What I believe is that there are a lot of people in the world who believe they are right and certain others are wrong. These people are frequently sighted, I guess because people generally like being listened to. And a lot of amicable disagreements are included in this, as is necessary to exist as an individual in a diverse society. But if you take a person who believes they are mostly wrong and the rest of society is mostly correct, yet there is some complicating factor preventing the two belief systems from aligning closely enough (be it ego, pride, timidity, or something else), then such a person may decide to turn inward on themselves. It doesn't make sense to try to yell out into the world that they are wrong, because it's a "fact" they already understand. To say it out loud only carries a risk of lowering one's status further in the eyes of the public. So I guess a natural inclination is to remain in a safer place where symbols and beliefs are most familiar. But this is why I think such persons don't get as much attention as others, because they're naturally hard to find and might not speak up as often. And if they do, it's a daunting task to attach that belief in wrongness to a stable identity.

And I should add that your hug is accepted.


> I can only imagine the number of people diagnosable with narcissistic personality disorder that love "being themselves" and never want to change their fundamental nature for anyone.

As an aside, NPD is a terribly misunderstood disorder. The popular image of someone who just loves themselves, navigates life without caring about anything or anyone, and hurts people for fun isn't what NPD actually is. [1]

The irony is that (as far as I understand it) majority of people with NPD who appear grandiose don't actually love themselves, they're really drowning in shame and self-hatred which motivates the way they want to present themselves and how they interact with other people. It's often deeply rooted in their own childhood trauma.

[1] https://www.healnpd.org/


Yeah? Do you blame the kids?

Or do you blame the parents?


Is blame going to help fix the problem?


A problem usually must be accurately identified to be fixed.


Blame the private equity companies that bought all the housing.
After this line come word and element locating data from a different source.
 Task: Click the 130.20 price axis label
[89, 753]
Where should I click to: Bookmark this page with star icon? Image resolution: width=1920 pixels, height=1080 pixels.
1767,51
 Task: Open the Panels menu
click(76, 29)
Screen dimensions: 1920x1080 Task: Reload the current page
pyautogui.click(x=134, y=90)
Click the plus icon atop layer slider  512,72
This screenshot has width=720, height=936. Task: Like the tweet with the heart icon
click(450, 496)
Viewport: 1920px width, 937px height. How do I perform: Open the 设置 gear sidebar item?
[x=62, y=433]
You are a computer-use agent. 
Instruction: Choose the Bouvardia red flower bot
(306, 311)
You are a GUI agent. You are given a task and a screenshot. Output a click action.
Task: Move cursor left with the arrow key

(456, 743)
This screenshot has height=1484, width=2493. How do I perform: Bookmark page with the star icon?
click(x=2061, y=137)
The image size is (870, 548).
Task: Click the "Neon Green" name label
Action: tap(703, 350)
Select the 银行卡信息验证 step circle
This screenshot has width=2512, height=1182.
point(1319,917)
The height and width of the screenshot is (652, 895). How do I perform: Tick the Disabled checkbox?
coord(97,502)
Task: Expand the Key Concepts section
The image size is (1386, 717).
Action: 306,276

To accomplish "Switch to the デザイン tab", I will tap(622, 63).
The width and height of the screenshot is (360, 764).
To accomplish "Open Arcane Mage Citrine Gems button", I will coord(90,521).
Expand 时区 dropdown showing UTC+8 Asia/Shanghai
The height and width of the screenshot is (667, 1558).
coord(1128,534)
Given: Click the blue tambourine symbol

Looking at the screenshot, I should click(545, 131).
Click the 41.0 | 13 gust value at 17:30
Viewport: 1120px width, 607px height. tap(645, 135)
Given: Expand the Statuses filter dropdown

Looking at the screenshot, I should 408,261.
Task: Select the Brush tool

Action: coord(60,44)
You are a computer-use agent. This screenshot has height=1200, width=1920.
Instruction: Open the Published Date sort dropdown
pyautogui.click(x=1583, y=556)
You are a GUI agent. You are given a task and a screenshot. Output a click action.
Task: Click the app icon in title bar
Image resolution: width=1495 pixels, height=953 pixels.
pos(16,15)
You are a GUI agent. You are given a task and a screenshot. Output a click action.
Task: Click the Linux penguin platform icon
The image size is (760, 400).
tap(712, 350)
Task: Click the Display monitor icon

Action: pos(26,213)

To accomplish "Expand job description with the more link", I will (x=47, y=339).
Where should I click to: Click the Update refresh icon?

At least at this point it is a drop in the bucket. The issue with housing is zoning, not enough supply of affordable housing, and the singly story sprawl which makes land in proximity a bit too valuable. Granted, the last point is true even with apartment complexes in hot areas.

To make it short, the main issue with housing is that it is considered an investment and not a commodity like a car.


Blame the politicians who failed to stop it and the voters who failed to convince the politicians to stop it.


Dipshits write handwringing clickbait articles about it?